> [EXERCISE DESCRIPTION]: Skip the images and copy each record exactly as written.

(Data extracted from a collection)

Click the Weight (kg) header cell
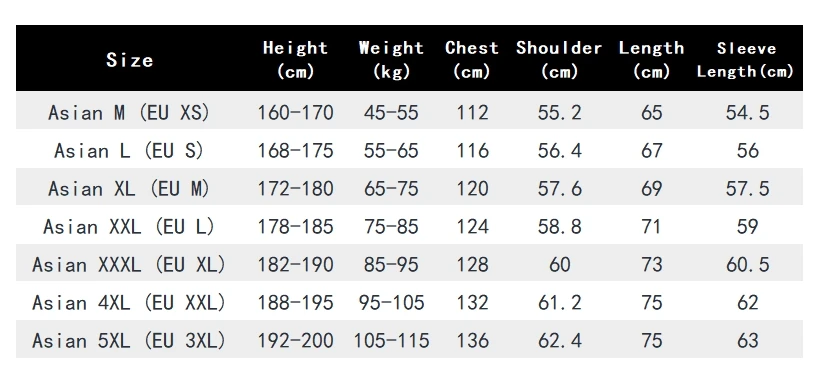The height and width of the screenshot is (391, 814). click(x=391, y=59)
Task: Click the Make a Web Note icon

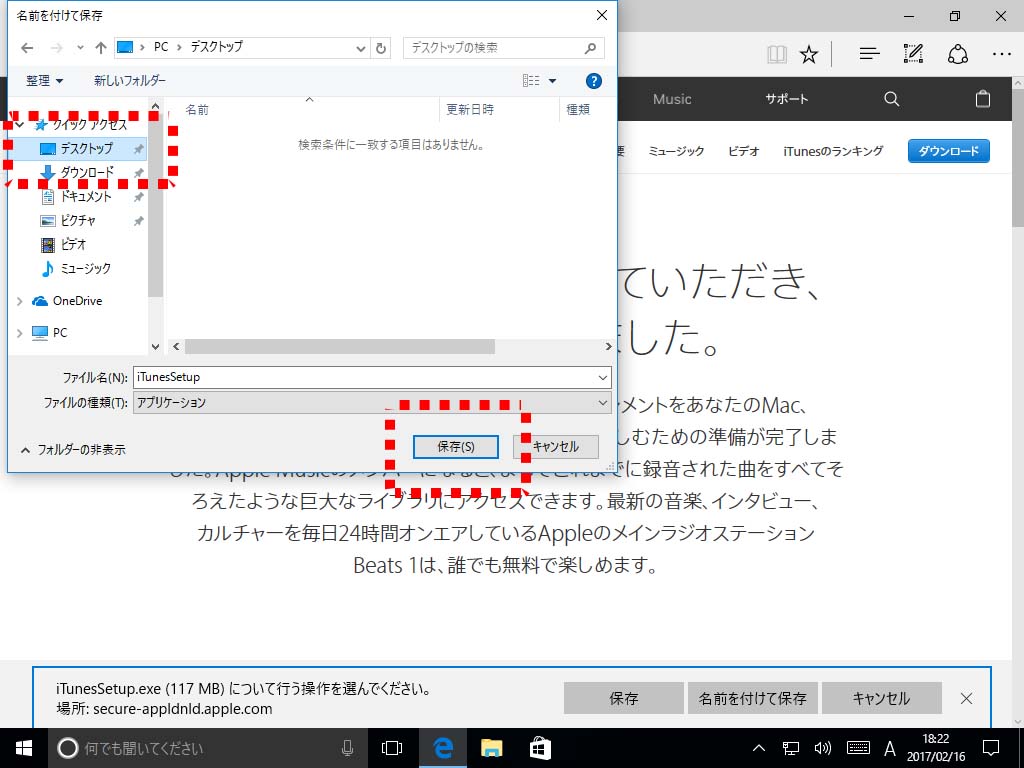Action: coord(913,54)
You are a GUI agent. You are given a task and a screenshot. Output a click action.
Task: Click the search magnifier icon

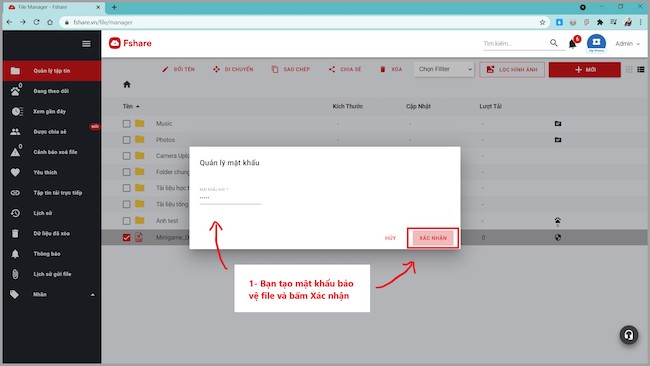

> [RESULT]:
Click the Weight (kg) header cell
The height and width of the screenshot is (391, 814). click(x=391, y=59)
Task: Click the Make a Web Note icon

Action: coord(913,54)
You are a GUI agent. You are given a task and a screenshot. Output a click action.
Task: Click the search magnifier icon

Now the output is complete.